Is there a clever way to pass the key to defaultdict's default_factory?
A class has a constructor which takes one parameter:
class C(object):
def __init__(self, v):
self.v = v
...
Somewhere in the code, it is useful for values in a dict to know their keys.
I want to use a defaultdict with the key passed to newborn default values:
d = defaultdict(lambda : C(here_i_wish_the_key_to_be))
Any suggestions?
Solution 1:
It hardly qualifies as clever - but subclassing is your friend:
class keydefaultdict(defaultdict):
def __missing__(self, key):
if self.default_factory is None:
raise KeyError( key )
else:
ret = self[key] = self.default_factory(key)
return ret
d = keydefaultdict(C)
d[x] # returns C(x)
Solution 2:
No, there is not.
The defaultdict
implementation can not be configured to pass missing key
to the default_factory
out-of-the-box. Your only option is to implement your own defaultdict
subclass, as suggested by @JochenRitzel, above.

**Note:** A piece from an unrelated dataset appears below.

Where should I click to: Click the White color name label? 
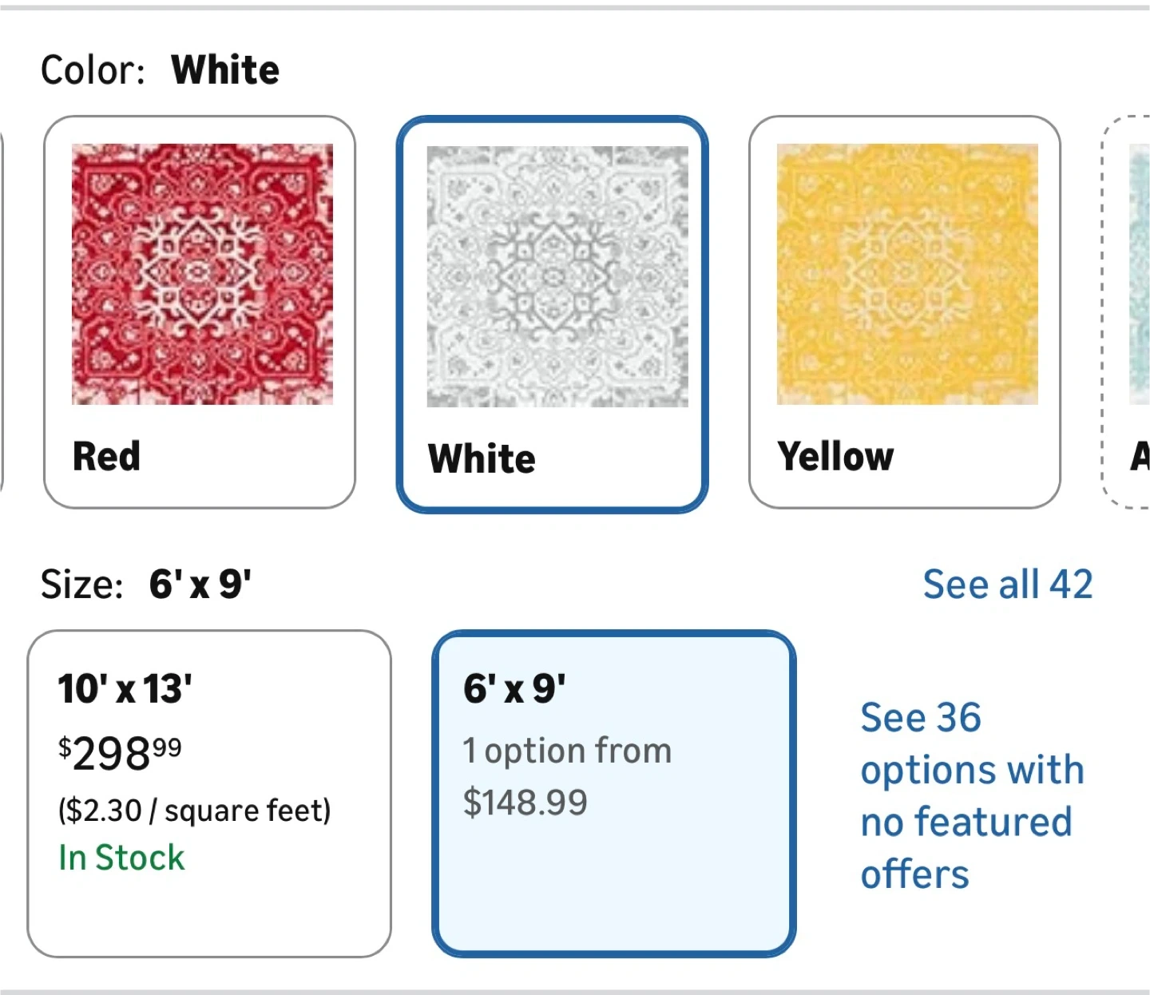(482, 459)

But that isn't "clever" or nearly as clean as a standard library solution would be (if it existed). Thus the answer to your succinct, yes/no question is clearly "No".
It's too bad the standard library is missing such a frequently needed tool.
Solution 3:
I don't think you need defaultdict
here at all. Why not just use dict.setdefault
method?
>>> d = {}
>>> d.setdefault('p', C('p')).v
'p'
That will of course would create many instances of C
. In case it's an issue, I think the simpler approach will do:
>>> d = {}
>>> if 'e' not in d: d['e'] = C('e')
It would be quicker than the defaultdict
or any other alternative as far as I can see.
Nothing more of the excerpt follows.